» **DIRECTIONS FOR THIS TASK**: Take the lines from the one with "The width and" through the end of the material below and repeat them exactly, dropping every picture.

DATA RECORDS Block Start

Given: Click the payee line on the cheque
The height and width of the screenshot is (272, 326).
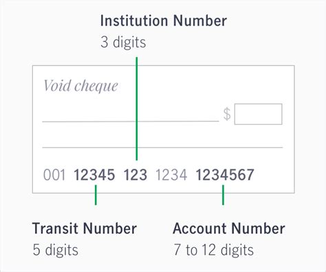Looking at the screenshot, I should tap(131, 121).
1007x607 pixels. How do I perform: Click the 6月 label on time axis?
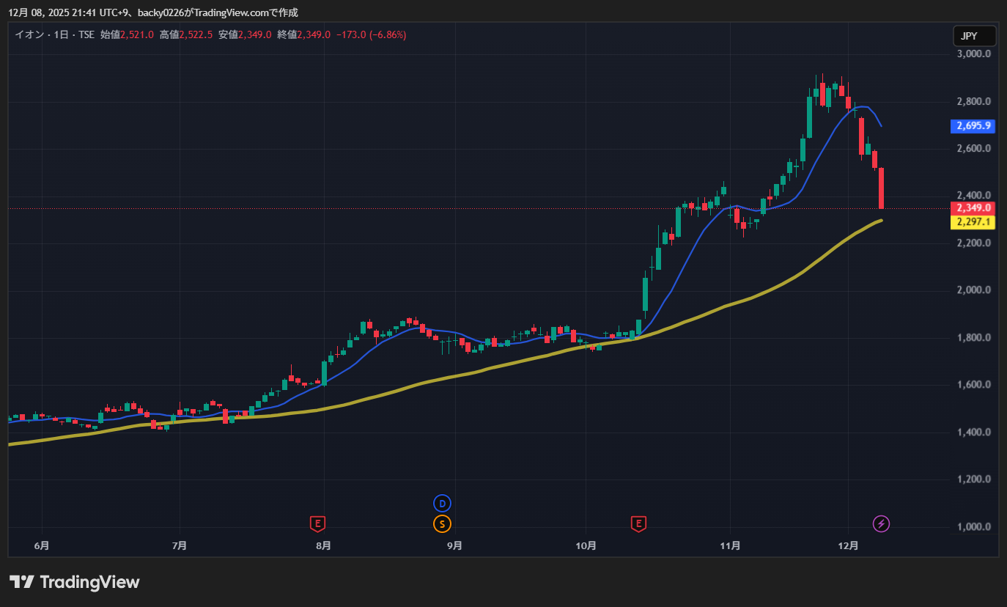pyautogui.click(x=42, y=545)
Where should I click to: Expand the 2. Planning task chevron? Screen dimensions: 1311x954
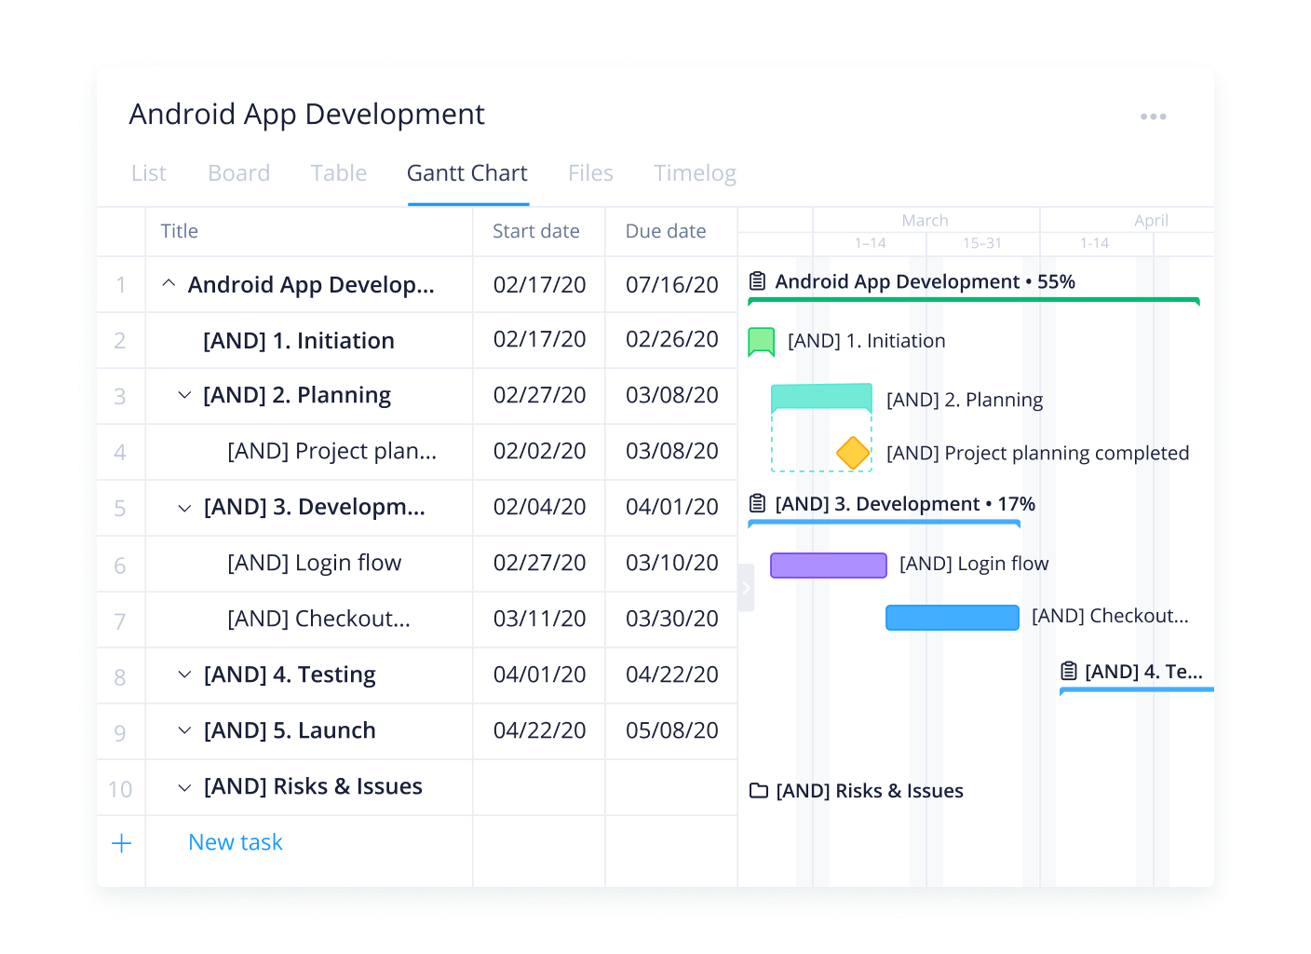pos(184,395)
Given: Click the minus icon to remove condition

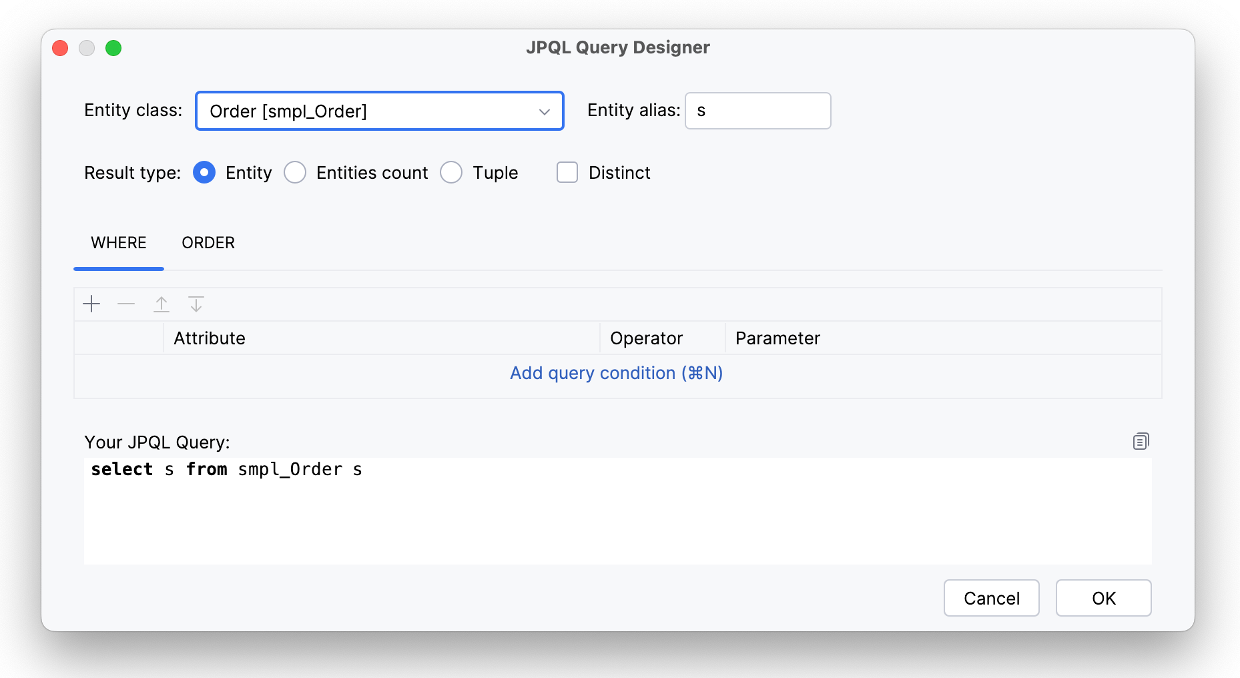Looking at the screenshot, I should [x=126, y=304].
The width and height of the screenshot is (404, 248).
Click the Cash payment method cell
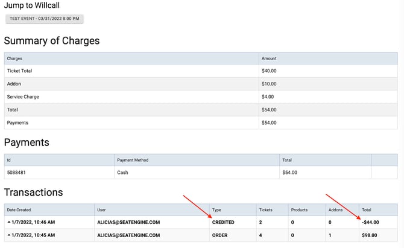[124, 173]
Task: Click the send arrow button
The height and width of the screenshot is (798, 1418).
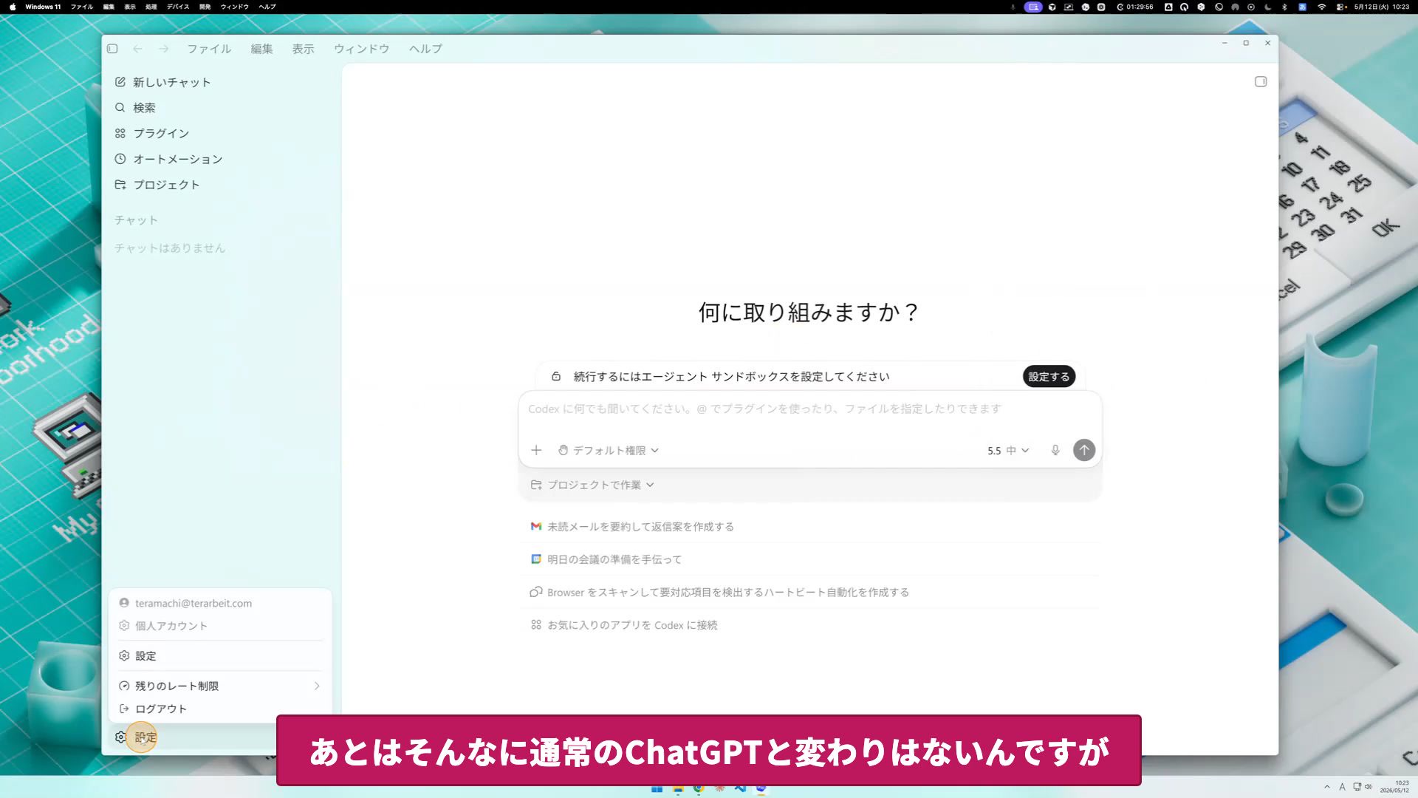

DATA RECORDS Block End

» **SOLUTION TO THE PROBLEM**:
The width and height of the screenshot is (404, 248).
Click the Cash payment method cell
[124, 173]
Task: Click the send arrow button
The height and width of the screenshot is (798, 1418).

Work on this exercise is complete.